▶ **Что нужно сделать**
A: Ответьте по воспоминаниям о детстве на три вопроса:
(i) Из какого города переселялась семья?
(ii) Какой оказалась длина моста, когда автор измерил его через годы?
(iii) Чем мама отгородила угол в избе?
B: Перечислите все области познания, через которые, по воспоминаниям о детстве, лежит для детей отца «путь в люди».
C: Продолжите воспоминания о детстве в деревне Маматкозино с последней приведенной фразы.

Из цикла «Древо жизни».
«В жизни знаю только детство. Остальное- не мое!»
Так лаконично оценил великий русский писатель, лауреат Нобелевской премии Иван Алексеевич Бунин суть и ценность детской памяти, ее роль в формировании личности….
Я полностью с ним согласен. Казалось бы – мелочь, случайный штрих детской жизни… А потом оживает так ярко, как будто это было не семьдесят лет тому назад – а всего-навсего, вчера…
Только вчера.
И вот осталась со мной навсегда одна картинка. Я просыпаюсь на чьих-то коленях. Мы в кузове грузовика. Лунная ночь. Укутанный в ватное одеяло, я вижу как за кузовом «полуторки» тянется какой-то длинный мост, по которому катит наш грузовик, Он катит и катит куда- то… а мост все тянется и тянется за нами…
Мы переселялись из города Буинска в деревню Маматкозино, куда был переведен учительствовать мой отец.
Через годы я измерил длину этого моста: ровно сорок два метра. Всего-то!
Но в детстве дорога кажется куда длиннее, чем сейчас.
Когда и как нас выгрузили из кузова – не помню. Но две колхозные телеги, груженные скарбом и семьей учителя Миндубаева Абдул-Барый Шарафутдиновича запали в душу навсегда.
Учительствовать моему отцу надлежало в школе деревни Татарское Маматкозино: он должен был учить татарских детей в татарской школе русской речи. Но местом проживания своей семьи он выбрал русскоязычную деревню – тоже Маматкозино, только Старое Русское.
Ныне я прекрасно понимаю, почему мой отец принял, на первый взгляд такое странноватое решение. Человек умный: он понимал для его детей «путь в люди» лежит только через познание русской речи, русской истории, русской культуры.
Он выбрал главную дорогу, не предав забвению и причастность к национальному: в доме говорили и на татарском, и на русском.
Спасибо тебе, отец.
В Русском Маматкозине нас поселили в избу раскулаченного крестьянина. Хозяин и его семья, вероятно, куда-то были вывезены, в избе оставались только две женщины. Мама отгородила угол старым ковром – и началось наше долгое и весьма нелегкое маматкозинское житие….

Записи для поиска описанных объектов:
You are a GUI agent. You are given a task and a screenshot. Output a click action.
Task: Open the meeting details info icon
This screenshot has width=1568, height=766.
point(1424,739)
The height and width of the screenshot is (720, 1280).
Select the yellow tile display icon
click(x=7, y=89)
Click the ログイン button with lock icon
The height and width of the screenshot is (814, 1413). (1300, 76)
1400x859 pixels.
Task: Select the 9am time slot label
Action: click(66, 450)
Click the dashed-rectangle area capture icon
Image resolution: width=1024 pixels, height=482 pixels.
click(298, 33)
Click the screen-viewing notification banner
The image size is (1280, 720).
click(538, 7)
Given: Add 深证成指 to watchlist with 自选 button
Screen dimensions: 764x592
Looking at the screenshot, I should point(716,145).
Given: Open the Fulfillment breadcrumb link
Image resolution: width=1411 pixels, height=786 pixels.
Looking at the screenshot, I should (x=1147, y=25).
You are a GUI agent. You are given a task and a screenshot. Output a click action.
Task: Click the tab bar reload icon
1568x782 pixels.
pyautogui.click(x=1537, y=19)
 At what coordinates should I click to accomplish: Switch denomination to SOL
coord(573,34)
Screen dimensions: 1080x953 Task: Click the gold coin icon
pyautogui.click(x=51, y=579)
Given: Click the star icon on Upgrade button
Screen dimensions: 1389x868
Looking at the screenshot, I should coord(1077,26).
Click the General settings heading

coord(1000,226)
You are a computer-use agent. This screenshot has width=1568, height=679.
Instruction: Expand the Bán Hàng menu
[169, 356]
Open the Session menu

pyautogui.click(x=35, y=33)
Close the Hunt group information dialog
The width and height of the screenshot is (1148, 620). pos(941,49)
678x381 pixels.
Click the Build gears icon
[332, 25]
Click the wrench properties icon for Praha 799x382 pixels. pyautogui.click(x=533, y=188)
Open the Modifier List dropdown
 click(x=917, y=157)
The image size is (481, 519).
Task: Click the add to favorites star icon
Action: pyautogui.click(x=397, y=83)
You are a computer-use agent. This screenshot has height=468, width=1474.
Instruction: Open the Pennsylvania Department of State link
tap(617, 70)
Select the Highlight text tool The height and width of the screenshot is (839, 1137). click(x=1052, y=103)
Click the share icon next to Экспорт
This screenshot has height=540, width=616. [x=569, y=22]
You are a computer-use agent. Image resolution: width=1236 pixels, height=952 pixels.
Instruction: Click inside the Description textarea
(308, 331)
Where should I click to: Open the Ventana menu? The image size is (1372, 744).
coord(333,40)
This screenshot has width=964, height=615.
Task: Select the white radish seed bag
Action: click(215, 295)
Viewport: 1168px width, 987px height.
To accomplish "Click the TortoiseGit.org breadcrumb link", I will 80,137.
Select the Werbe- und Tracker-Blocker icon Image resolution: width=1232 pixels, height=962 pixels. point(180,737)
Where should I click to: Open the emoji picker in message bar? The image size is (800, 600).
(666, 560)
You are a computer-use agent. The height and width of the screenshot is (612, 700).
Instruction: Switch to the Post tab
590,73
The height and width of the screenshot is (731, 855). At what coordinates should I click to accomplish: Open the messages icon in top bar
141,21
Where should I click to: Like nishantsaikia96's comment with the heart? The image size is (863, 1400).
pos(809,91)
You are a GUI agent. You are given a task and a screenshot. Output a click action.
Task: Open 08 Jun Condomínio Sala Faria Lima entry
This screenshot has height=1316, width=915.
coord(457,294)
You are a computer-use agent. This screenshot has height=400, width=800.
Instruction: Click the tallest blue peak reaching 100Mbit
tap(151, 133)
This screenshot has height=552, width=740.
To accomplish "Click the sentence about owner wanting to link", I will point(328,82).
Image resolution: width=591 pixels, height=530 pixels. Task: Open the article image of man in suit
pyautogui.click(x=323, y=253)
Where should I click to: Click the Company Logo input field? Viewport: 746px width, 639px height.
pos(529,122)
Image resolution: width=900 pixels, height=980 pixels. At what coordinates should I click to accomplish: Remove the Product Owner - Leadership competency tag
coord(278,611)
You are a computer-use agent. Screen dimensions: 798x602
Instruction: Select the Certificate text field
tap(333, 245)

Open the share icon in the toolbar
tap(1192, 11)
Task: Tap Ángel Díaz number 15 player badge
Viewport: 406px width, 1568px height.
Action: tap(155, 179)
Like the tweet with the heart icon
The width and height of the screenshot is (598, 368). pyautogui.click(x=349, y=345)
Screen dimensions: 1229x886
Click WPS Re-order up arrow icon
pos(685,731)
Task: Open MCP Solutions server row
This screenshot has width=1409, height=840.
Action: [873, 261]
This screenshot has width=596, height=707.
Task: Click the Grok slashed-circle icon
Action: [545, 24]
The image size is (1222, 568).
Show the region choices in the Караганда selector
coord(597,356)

▶ **Итоговые ответы**
A:
(i) Из города Буинска.
(ii) Ровно сорок два метра.
(iii) Старым ковром.

B: Русская речь, русская история, русская культура.

C:
Ноябрь, мелкий дождь, пасмурный день… И хоть пятилетний ребенок не расположен к долгой печали, чувствовал я, что наш приезд в Маматкозино праздника не обещает…
Однако, я ошибся. Опоздал, ожидал нас в деревне праздничный подарок – да еще какой!
Мы угадали со своим переселением в деревню на великий по тем временам праздник – Годовщину Великой Октябрьской Социалистической революции (1917 года). И по этому случаю решило правление колхоза «Красный Дол» преподнести своим крестьянам щедрый презент…
Думаю, сегодняшний читатель предвкушает торжественное заседание; награждение почетными грамотами; вручение подарков; веселье и так далее. Нет! Ничего такого не было!
А было вот что. Решили колхозные начальники с разрешения (полагаю) районного руководства зарезать колхозную телку – и наварить для своих работников мясных щей. Разбили сто сорок маматкозинских дворов на десятки – и в четырнадцати избах бабы заварили эти самые праздничные щи. Из расчета – по блюду щей на едока…
Не забывается по сию пору некая суматоха. Дело заключалось вот в чем: никто не знал, включать ли в число едоков вновь прибывшего учителя и его семью – или игнорировать оного при раздаче мясной еды, как не члена колхоза?!
Отец, помню, молчал – а мать сильно волновалась. И надо же! Колхозные руководители решили: учительских деток надо угостить заманчивыми щами! И принесли таки тех щей! Целых два горшочка.
И никогда не забыть мне ни чудного запаха из той глиняной посуды; ни «звездочек» жира на тех щах (а среди них – двух рыжих тараканов)…
Ничего более вкусного с тех пор (а год был 1939) я не ел. Ей богу!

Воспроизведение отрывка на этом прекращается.